This I Believe…
I am nearly sixteen years old and I have all the opportunities in the world open to me right now. I can do anything I want to do and become any person I choose to be. I can be more practical and worry only about that one job I want to have, or I can think bigger and do something that I really love doing for the rest of my life, even if it is a long shot. I believe in dreaming big and becoming any person you want to be.
I play baseball and I play it pretty well. I have been playing since I was ten years old. I play in the spring for LT and in the summer for La Grange. During baseball season, all I do is think about baseball and can’t wait to play. During the off-season, all I do is think about baseball and can’t wait to play again in the spring. One can conclude that baseball is a pretty big chunk of my life.
I remember when I first started out playing I was a terrible player. I was close to being one of the worst in the league. That’s what made me want to quit after my first year. But my dad really wanted me to keep playing, just to play. So I continued. The next season I was better, but still not all that good. I hated having to suit up and make a fool out of myself every time I had a game. But I kept doing it, mainly to keep my dad happy. I continued the next season and that’s when my talent had finally showed up. I was one of the top pitchers and hitters in my league. That was when I fell in love with the sport and got better. So, up until I started high school, I thought there was no one better than me. I was pretty arrogant. When I made the team for LT my freshman year, I finally saw what I was up against and I felt so small. My confidence level was shot down.

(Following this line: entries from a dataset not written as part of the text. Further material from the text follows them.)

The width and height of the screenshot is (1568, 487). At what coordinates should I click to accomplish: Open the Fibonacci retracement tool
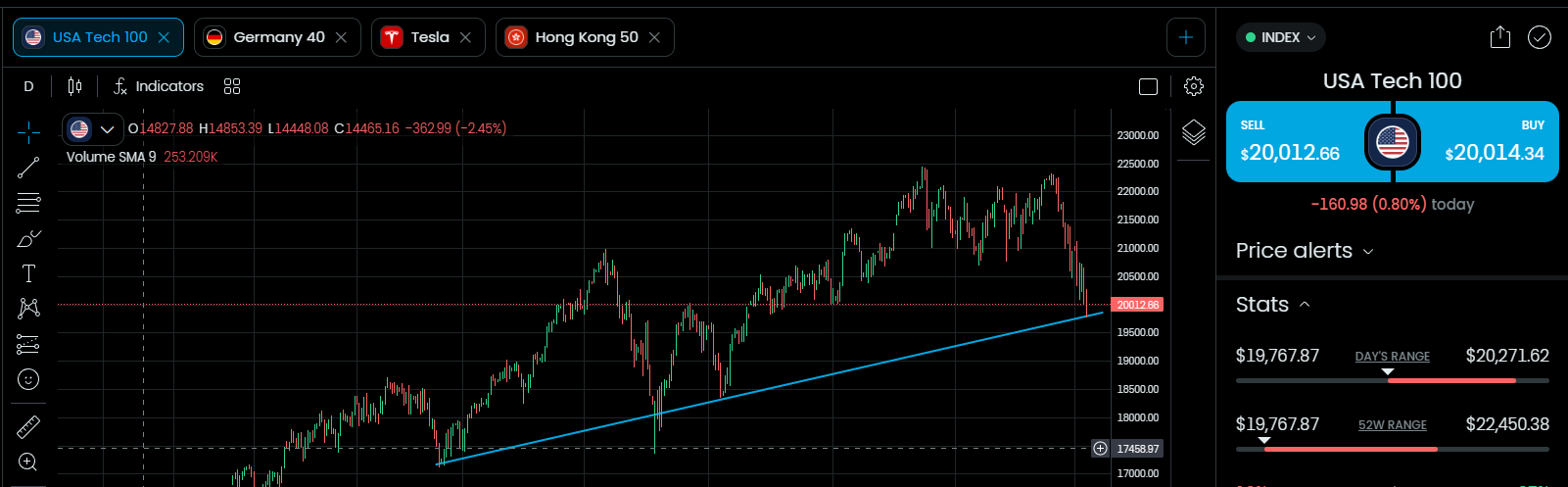pyautogui.click(x=28, y=203)
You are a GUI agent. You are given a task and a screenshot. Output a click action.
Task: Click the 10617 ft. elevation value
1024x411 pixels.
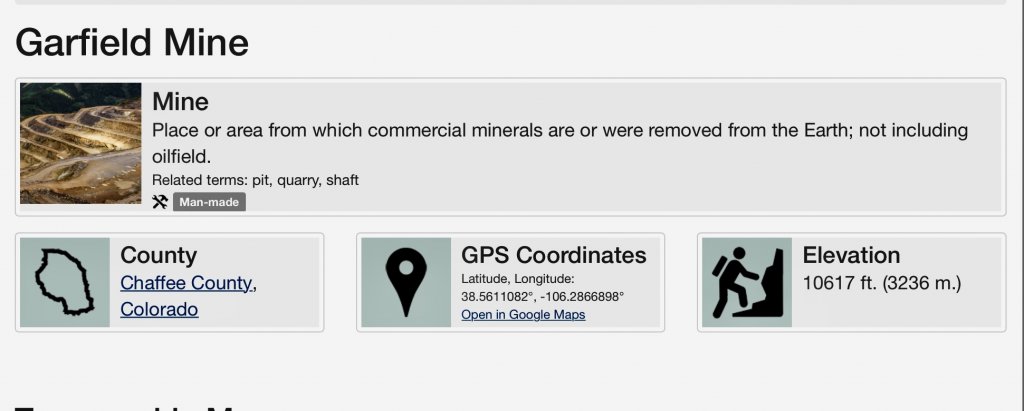click(881, 283)
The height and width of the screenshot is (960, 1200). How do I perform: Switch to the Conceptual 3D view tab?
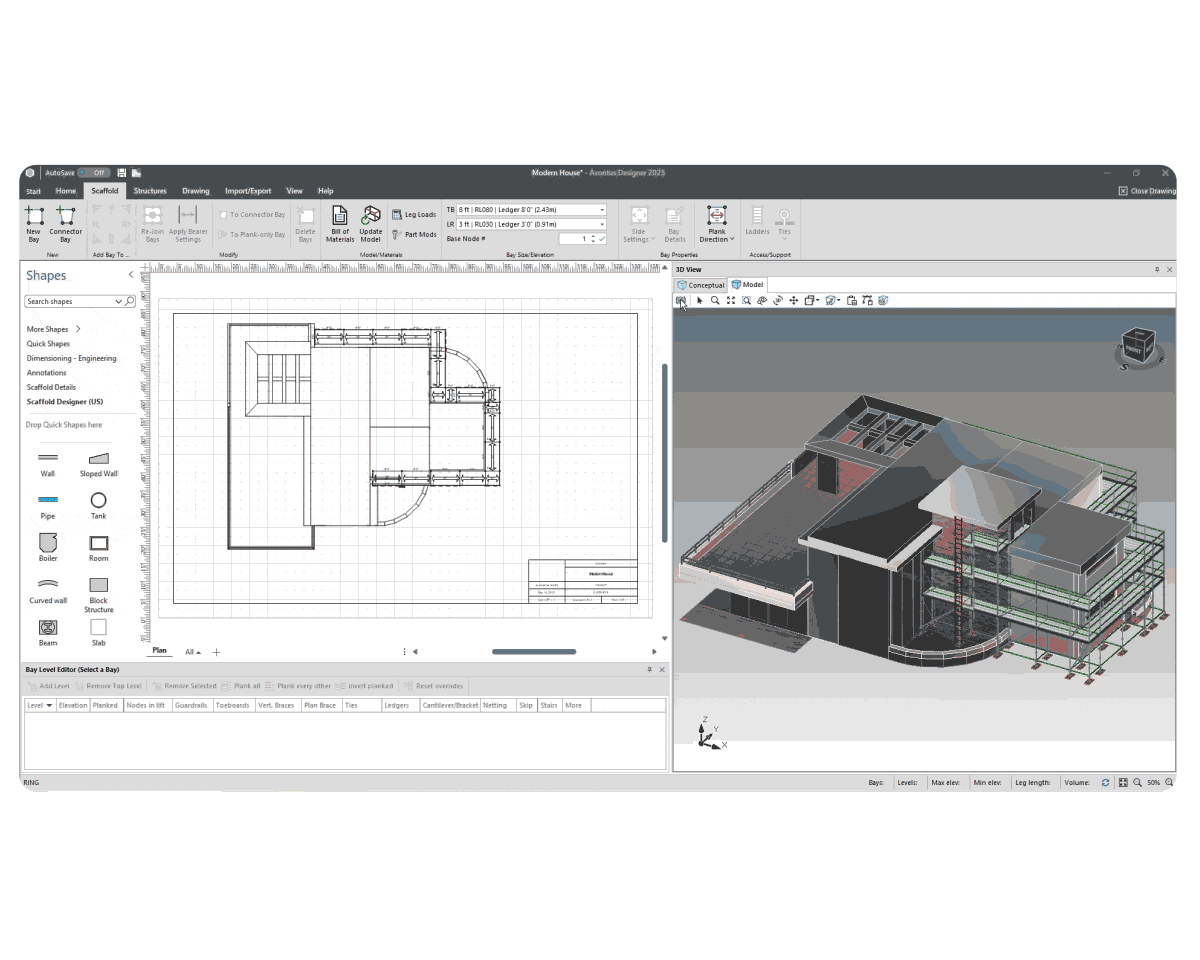(x=700, y=285)
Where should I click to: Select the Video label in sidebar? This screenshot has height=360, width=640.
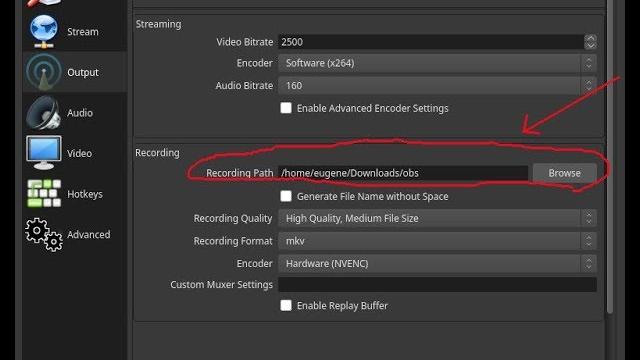pyautogui.click(x=80, y=153)
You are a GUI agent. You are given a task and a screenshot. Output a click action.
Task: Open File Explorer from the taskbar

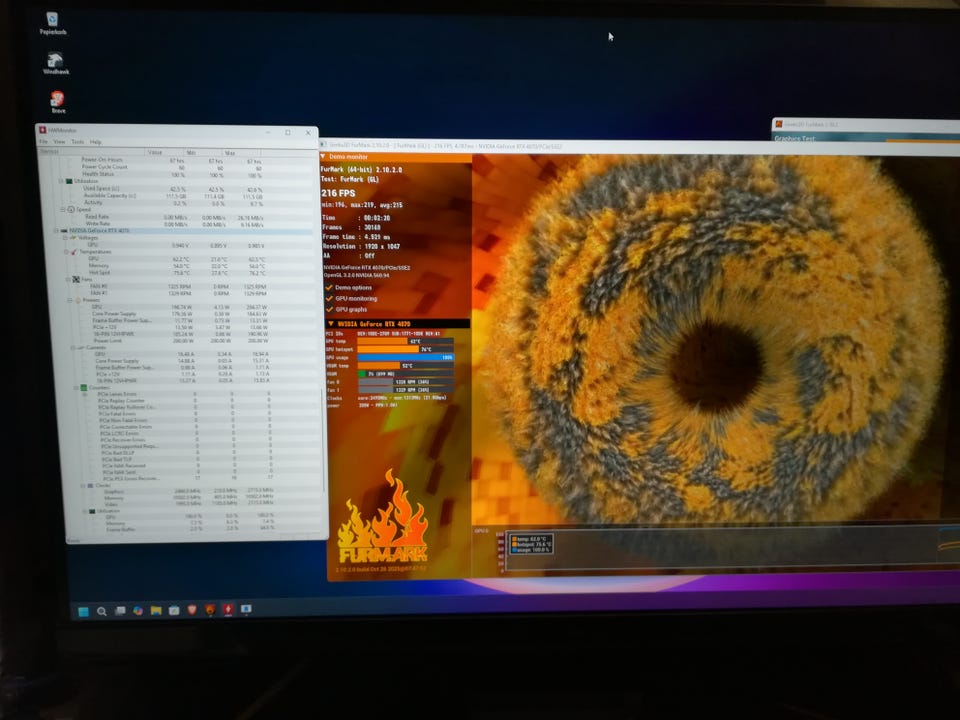(x=156, y=610)
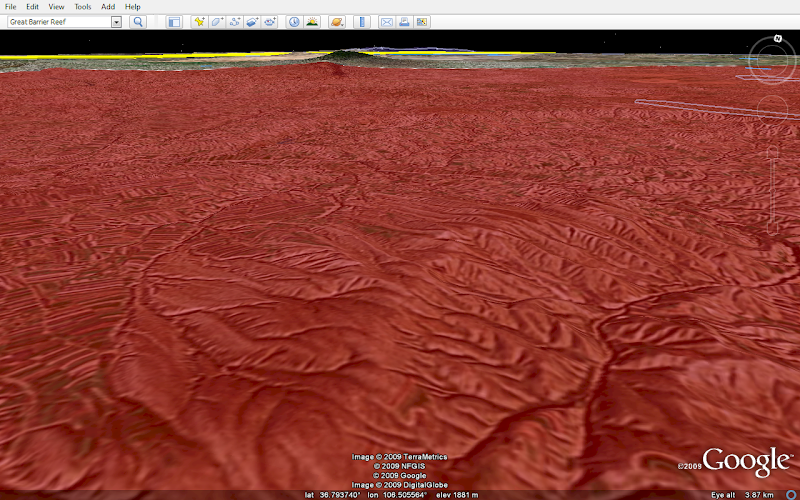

I once thought that I had a good shot at making it to the big leagues when I grew up. But once I saw the caliber of player that was still out there I didn’t think that anymore. However, I realized that my other alternative was to work for the rest of my life, maybe doing something that I won’t necessarily want to do. I had an epiphany. I said screw it and I’m going to continue to play no matter what because you never know what lies ahead of you in life. Maybe I will get even better and maybe I will get an opportunity to go somewhere. I realize that the chances of that opportunity coming are very small, but why not dream. Why not go after something that you really love doing?